The Swiss company announced that both the US Food and Drug Administration (FDA) and the European Medicines Agency (EMA) had accepted its supplemental biologics license application (sBLA) to reduce the infusion time of Ocrevus (ocrelizumab).
Ocrevus is approved to treat patients with relapsing or primary progressive multiple sclerosis.
Currently, patients are administered two 300mg infusions, separated by two weeks, before subsequent doses of 600mg are delivered every six months – with the latter infusions taking three and a half hours. The sBLA aims to reduce the time needed for infusion down to two hours.
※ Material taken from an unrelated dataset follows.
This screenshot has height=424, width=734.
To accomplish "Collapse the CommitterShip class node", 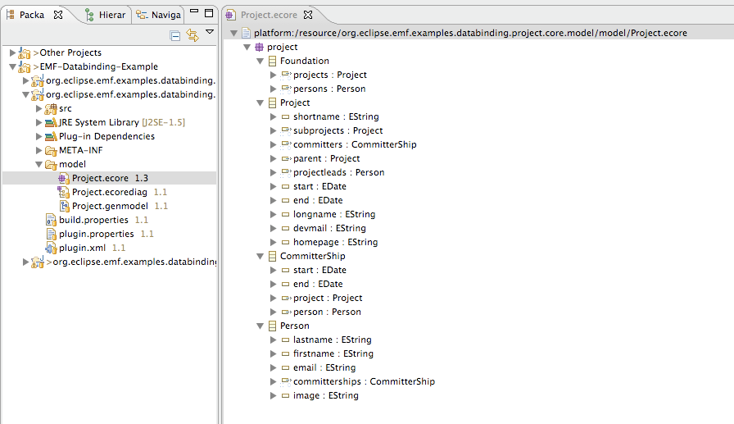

The application is based on data from a trial measuring the frequency and severity of infusion-related reactions (IRRs) related to the reduction of infusion time.
According to Roche, the trial comparing those administered the follow-up doses over two hours showed comparable IRRs and no patients discontinued the trial due to IRRs.
The FDA and EMA are expected to make a decision on the sBLAs by the end of 2020.
Ocrevus has been a major growth driver for Roche since its approval in 2017 and the product achieved sales of CHF 3.7bn (€3.5bn) in full-year 2019 results, representing 57% year-on-year growth.
The company’s efforts at increasing the convenience of Ocrevus comes as rival oral-dose treatments, such as Merck KGaA’s Mavenclad (cladribine), now exist on the market and offer the ability to maintain treatment through the taking of a pill.